U.S. Inflation Data Hits Global Stocks, Lifts Benchmark Yields

Major global stock indexes fell on Thursday under pressure from crucial U.S. inflation data, falling technology shares and rising benchmark bond yields.

U.S. consumer prices rose solidly in January, leading to the biggest annual increase in inflation in 40 years, which could fuel financial market speculation for a 50 basis points interest rate hike from the Federal Reserve next month.

Wall Street retreated. The Dow Jones Industrial Average fell 1.47 percent to end at 35,241.59 points, while the S&P 500 lost 1.81 percent to 4,504.06. The Nasdaq Composite dropped 2.1 percent to 14,185.64. It was the seventh time in 2022 that the Nasdaq lost more than 2 percent in a session.

The S&P 500 is now down about 5 percent in 2022, and the Nasdaq is down about 9 percent.

Tech stocks, which boosted U.S. shares to steep gains earlier in the week, fell 2.75 percent.

The MSCI world equity index fell after clinging to gains throughout much of the session.

The pan-European STOXX 600 index closed down 0.2 percent as rising bond yields. The heavyweight technology sector fell more than 1 percent, with losses in France’s Atos a drag.

Meanwhile, the FTSE 100 rose 0.38 percent and the German DAX edged up 0.05 percent.

“While inflation continued to overshoot the Fed’s target in January, fundamental drivers of inflation are starting to improve,” said Bill Adams, chief economist for Comerica Bank. “Remember, a big part of the surge in prices was from shortages, and the economy is making big strides to reduce shortages.”

A pullback in government bond yields in recent days and a tech-fueled rebound had supported the broader stock market rally this week.
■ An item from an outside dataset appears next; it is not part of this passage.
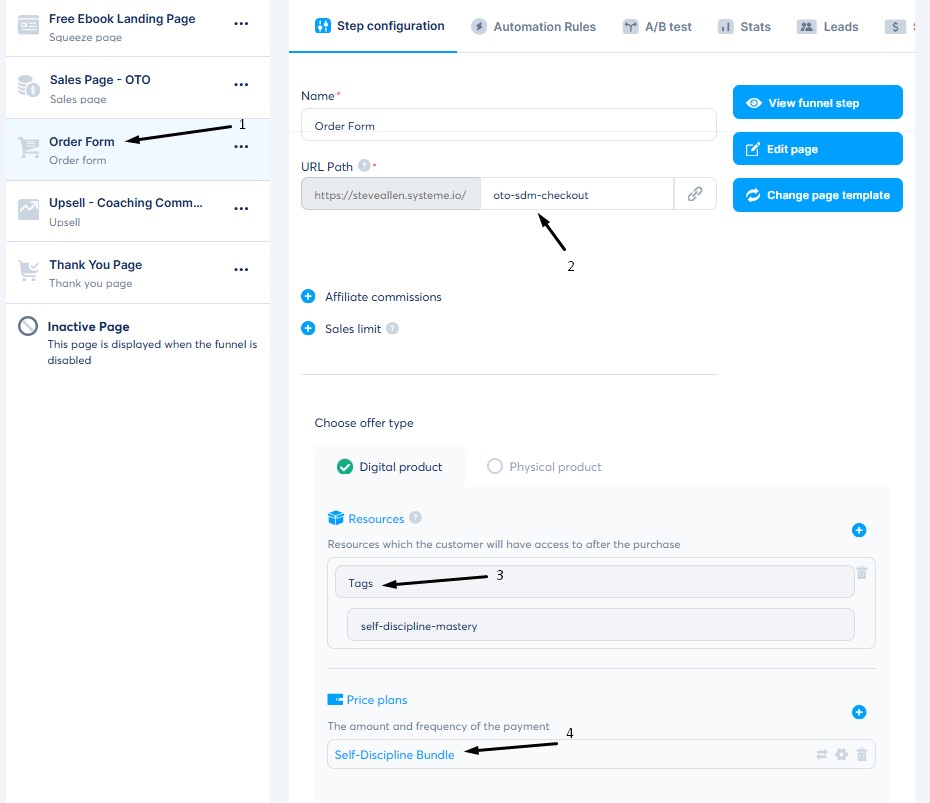The image size is (930, 803).
Task: Copy URL path link icon
Action: tap(695, 195)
But most markets remain down sharply for the year – the tech-dominated Nasdaq 100 by 8 percent – after a January in which investors panicked about the impact of higher rates and less cheap money on highly valued shares.

The Fed is broadly expected to begin raising rates at its March meeting.

Federal funds rate futures have increased the chances of a half percentage-point tightening by the Federal Reserve at next month’s meeting following the U.S. consumer prices report.

In Asia, Chinese blue chips lost 0.26 percent as investors took profits and worries about U.S. sanctions continued to weigh on sentiment.

Japan’s blue-chip Nikkei closed 0.42 percent higher.

Long-term bond yields had been continuing Wednesday’s retreat when U.S. inflation data sent them whipsawing. The yield on the benchmark 10-year U.S. Treasury note topped 2 percent for the first time since August 2019.

Germany’s benchmark 10-year yield soared to its highest since December 2018.

Bond yields have been climbing as investors anticipate the Fed will begin to tighten monetary policy as well as expectations the U.S. central bank will begin to wind down its balance sheet.

Money markets are expecting a first rate hike by the European Central Bank as soon as June after ECB President Christine Lagarde signaled last week for the first time that a rate hike in 2022 could be a possibility to curb inflation.

In a reminder that many central banks remain concerned about rising rates, the Bank of Japan announced that it would buy an unlimited amount of 10-year government bonds at 0.25 percent.

The 10-year government bond yield hit 0.23 percent on Thursday, the highest since 2016 and close to the implicit 0.25 percent cap the BOJ set around its target of 0 percent, before easing back.

The yen rose 0.51 percent against the dollar by 4:27 p.m. EST.

Sweden’s central bank kept its policy broadly unchanged, saying it was too early to withdraw support for the economy and that surging inflation was temporary.

The dollar whipsawed in choppy trade, and the euro retreated 0.14 percent.

Gold prices touched their highest level in two weeks, with a boost from earlier losses in the dollar, before retreating. Spot prices or -0.37 percent, to $1,825.69 an ounce. U.S. gold futures settled mostly unchanged at $1,837.40.

Elsewhere in commodities, Brent crude futures settled down 0.2 percent at $91.41 a barrel after rising more than 1 percent. U.S. crude, which rose more than $2 earlier in the day, settled up 0.3 percent at $89.88 a barrel.